Today we recognized the ninth annual international Rare Disease Day. In the US, any disease affecting fewer than 200,000 people is considered rare. Today, there are some 7,000 rare diseases affecting nearly 30 million Americans.
Rare diseases are often life threatening and extremely painful to live with. Complicating matters, they can be hard to diagnose and treat and they are often poorly understood because so few people are affected and researchers don’t have the data they need to adequately study the disease.
I recently met Prof. Joyce Teng and Dr. Heather Irina Cohn, pediatric dermatologists at Stanford University who are working on potential new drug therapies for a rare disease called Epidermolysis Bullosa (EB). EB is a class of genetic disorders that cause blisters due to skin fragility.
Depending on the subtypes of EB, issues range from mild skin fragility that leads to intermittent painful blisters at frictional area to severe morbidity due to infection and contracture. Cutaneous malignancy shortens the lifespan of most patients with recessive dystrophic EB. EB is very rare, affecting approximately 20 people per million. Younger patients are often referred to as “butterfly children” as their skin is as fragile as a butterfly’s wings.
As is the case with many rare diseases, EB has no cure. Current treatment consists of supportive care to improve wound healing, reduce pain and infection as well as other clinical manifestations of the disease. Significant research efforts are now dedicated to search for novel therapies for this challenging disease, as the overlying genetic defects are well characterized.

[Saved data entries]
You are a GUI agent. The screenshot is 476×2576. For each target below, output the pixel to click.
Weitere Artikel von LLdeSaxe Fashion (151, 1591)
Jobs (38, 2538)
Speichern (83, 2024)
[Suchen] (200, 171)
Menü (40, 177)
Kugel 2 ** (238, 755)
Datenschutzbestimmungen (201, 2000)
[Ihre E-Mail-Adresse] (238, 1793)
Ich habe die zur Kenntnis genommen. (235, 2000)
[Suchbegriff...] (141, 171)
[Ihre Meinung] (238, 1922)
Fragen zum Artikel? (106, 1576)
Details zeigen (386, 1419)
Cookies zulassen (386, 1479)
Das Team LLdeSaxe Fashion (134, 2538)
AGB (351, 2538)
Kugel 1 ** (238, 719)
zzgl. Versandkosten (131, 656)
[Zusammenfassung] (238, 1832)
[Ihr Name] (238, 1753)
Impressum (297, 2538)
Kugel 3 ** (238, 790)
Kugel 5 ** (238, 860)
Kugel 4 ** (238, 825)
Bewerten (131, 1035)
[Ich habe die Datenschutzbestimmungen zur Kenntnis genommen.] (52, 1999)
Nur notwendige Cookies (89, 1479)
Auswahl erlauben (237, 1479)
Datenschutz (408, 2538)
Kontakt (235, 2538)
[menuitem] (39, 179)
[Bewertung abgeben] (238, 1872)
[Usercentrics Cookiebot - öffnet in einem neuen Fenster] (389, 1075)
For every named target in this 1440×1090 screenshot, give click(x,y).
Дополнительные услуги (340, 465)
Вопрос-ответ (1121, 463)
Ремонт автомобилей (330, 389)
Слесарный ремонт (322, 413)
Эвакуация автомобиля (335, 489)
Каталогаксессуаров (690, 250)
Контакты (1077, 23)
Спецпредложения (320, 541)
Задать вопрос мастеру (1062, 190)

Task 1 = Repeat word for word the part of the Rare Disease Day text that opens with the words containing "Today we recognized" and closes with "study the disease.".
Task 2 = Please continue the Rare Disease Day text from where it stops.

Answer section 1 =
Today we recognized the ninth annual international Rare Disease Day. In the US, any disease affecting fewer than 200,000 people is considered rare. Today, there are some 7,000 rare diseases affecting nearly 30 million Americans.
Rare diseases are often life threatening and extremely painful to live with. Complicating matters, they can be hard to diagnose and treat and they are often poorly understood because so few people are affected and researchers don’t have the data they need to adequately study the disease.

Answer section 2 =
Because the patient population for EB is small, as you’d expect the available biological samples are limited. In other more common diseases, it’s easy to find biological data such as gene expression profiles that can be used to power new investigations. In EB, this is not the case.
At twoXAR, we use data from a diversity of sources to figure out which drugs can best treat a disease. We rarely talk much about the data itself, because it’s often a foregone conclusion that the data is available to power our prediction model. While there is much talk of the data tsunami in healthcare, it’s not true that there is an abundance of data for everything of interest.
After scouring the NIH and international public sources for datasets on EB, we came away with very limited assay data available for us to use. So little in fact, that our prediction engine did not have enough data to run effectively. It was like putting a gallon of jet fuel in an F-15.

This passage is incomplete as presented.